(Beginning of GIVEN INFORMATION)

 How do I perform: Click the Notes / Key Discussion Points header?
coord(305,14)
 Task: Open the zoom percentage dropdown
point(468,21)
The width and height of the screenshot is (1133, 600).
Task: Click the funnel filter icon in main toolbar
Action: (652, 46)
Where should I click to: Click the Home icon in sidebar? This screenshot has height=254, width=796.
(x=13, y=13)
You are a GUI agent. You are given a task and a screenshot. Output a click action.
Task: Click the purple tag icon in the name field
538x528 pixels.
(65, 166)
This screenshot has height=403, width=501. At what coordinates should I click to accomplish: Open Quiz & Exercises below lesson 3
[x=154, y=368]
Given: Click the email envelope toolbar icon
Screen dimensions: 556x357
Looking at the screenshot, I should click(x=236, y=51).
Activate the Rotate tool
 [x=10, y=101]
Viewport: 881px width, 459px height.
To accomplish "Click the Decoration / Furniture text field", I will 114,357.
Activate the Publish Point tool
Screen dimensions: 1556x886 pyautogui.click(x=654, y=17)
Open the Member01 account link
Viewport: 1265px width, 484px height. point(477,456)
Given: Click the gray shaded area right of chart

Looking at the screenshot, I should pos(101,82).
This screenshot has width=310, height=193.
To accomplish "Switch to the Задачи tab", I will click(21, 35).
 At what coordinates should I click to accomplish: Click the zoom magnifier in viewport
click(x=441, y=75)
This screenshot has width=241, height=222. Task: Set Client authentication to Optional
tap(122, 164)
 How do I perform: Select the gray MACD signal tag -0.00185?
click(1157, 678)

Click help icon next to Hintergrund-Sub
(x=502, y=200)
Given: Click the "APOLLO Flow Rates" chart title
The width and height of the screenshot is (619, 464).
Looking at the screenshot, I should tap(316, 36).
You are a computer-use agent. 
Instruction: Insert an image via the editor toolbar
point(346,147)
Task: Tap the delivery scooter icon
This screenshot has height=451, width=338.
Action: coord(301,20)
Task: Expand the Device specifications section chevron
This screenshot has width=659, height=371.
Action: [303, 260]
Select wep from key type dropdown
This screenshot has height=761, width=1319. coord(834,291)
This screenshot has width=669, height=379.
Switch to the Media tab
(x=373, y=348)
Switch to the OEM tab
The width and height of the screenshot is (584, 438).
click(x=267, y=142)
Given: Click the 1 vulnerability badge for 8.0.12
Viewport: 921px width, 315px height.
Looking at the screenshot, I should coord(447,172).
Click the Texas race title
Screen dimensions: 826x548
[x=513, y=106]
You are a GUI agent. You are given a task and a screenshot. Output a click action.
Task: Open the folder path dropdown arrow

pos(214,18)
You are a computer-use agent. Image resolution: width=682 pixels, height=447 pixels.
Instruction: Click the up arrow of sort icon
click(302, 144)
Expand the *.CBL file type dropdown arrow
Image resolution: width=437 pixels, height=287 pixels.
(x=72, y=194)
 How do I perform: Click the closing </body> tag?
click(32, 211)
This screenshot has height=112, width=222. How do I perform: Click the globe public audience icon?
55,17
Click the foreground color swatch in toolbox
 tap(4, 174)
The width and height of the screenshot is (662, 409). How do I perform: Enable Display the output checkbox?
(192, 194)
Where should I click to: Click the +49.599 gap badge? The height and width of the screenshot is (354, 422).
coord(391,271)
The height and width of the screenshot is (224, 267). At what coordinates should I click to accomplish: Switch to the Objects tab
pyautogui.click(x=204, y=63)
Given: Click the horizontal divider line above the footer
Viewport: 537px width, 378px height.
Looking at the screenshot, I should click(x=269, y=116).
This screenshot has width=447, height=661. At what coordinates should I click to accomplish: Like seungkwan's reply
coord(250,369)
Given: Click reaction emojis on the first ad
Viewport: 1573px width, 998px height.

(End of GIVEN INFORMATION)

* _WHAT IS EXPECTED_:
Each entry is to be returned in full, character for character.

* _RESPONSE TO THIS EXERCISE_:
 How do I perform: Click the Notes / Key Discussion Points header?
coord(305,14)
 Task: Open the zoom percentage dropdown
point(468,21)
The width and height of the screenshot is (1133, 600).
Task: Click the funnel filter icon in main toolbar
Action: (652, 46)
Where should I click to: Click the Home icon in sidebar? This screenshot has height=254, width=796.
(x=13, y=13)
You are a GUI agent. You are given a task and a screenshot. Output a click action.
Task: Click the purple tag icon in the name field
538x528 pixels.
(65, 166)
This screenshot has height=403, width=501. At what coordinates should I click to accomplish: Open Quiz & Exercises below lesson 3
[x=154, y=368]
Given: Click the email envelope toolbar icon
Screen dimensions: 556x357
Looking at the screenshot, I should click(x=236, y=51).
Activate the Rotate tool
 [x=10, y=101]
Viewport: 881px width, 459px height.
To accomplish "Click the Decoration / Furniture text field", I will 114,357.
Activate the Publish Point tool
Screen dimensions: 1556x886 pyautogui.click(x=654, y=17)
Open the Member01 account link
Viewport: 1265px width, 484px height. point(477,456)
Given: Click the gray shaded area right of chart

Looking at the screenshot, I should pos(101,82).
This screenshot has width=310, height=193.
To accomplish "Switch to the Задачи tab", I will click(21, 35).
 At what coordinates should I click to accomplish: Click the zoom magnifier in viewport
click(x=441, y=75)
This screenshot has width=241, height=222. Task: Set Client authentication to Optional
tap(122, 164)
 How do I perform: Select the gray MACD signal tag -0.00185?
click(1157, 678)

Click help icon next to Hintergrund-Sub
(x=502, y=200)
Given: Click the "APOLLO Flow Rates" chart title
The width and height of the screenshot is (619, 464).
Looking at the screenshot, I should tap(316, 36).
You are a computer-use agent. 
Instruction: Insert an image via the editor toolbar
point(346,147)
Task: Tap the delivery scooter icon
This screenshot has height=451, width=338.
Action: coord(301,20)
Task: Expand the Device specifications section chevron
This screenshot has width=659, height=371.
Action: [303, 260]
Select wep from key type dropdown
This screenshot has height=761, width=1319. coord(834,291)
This screenshot has width=669, height=379.
Switch to the Media tab
(x=373, y=348)
Switch to the OEM tab
The width and height of the screenshot is (584, 438).
click(x=267, y=142)
Given: Click the 1 vulnerability badge for 8.0.12
Viewport: 921px width, 315px height.
Looking at the screenshot, I should coord(447,172).
Click the Texas race title
Screen dimensions: 826x548
[x=513, y=106]
You are a GUI agent. You are given a task and a screenshot. Output a click action.
Task: Open the folder path dropdown arrow

pos(214,18)
You are a computer-use agent. Image resolution: width=682 pixels, height=447 pixels.
Instruction: Click the up arrow of sort icon
click(302, 144)
Expand the *.CBL file type dropdown arrow
Image resolution: width=437 pixels, height=287 pixels.
(x=72, y=194)
 How do I perform: Click the closing </body> tag?
click(32, 211)
This screenshot has height=112, width=222. How do I perform: Click the globe public audience icon?
55,17
Click the foreground color swatch in toolbox
 tap(4, 174)
The width and height of the screenshot is (662, 409). How do I perform: Enable Display the output checkbox?
(192, 194)
Where should I click to: Click the +49.599 gap badge? The height and width of the screenshot is (354, 422).
coord(391,271)
The height and width of the screenshot is (224, 267). At what coordinates should I click to accomplish: Switch to the Objects tab
pyautogui.click(x=204, y=63)
Given: Click the horizontal divider line above the footer
Viewport: 537px width, 378px height.
Looking at the screenshot, I should click(x=269, y=116).
This screenshot has width=447, height=661. At what coordinates should I click to accomplish: Like seungkwan's reply
coord(250,369)
Given: Click reaction emojis on the first ad
Viewport: 1573px width, 998px height.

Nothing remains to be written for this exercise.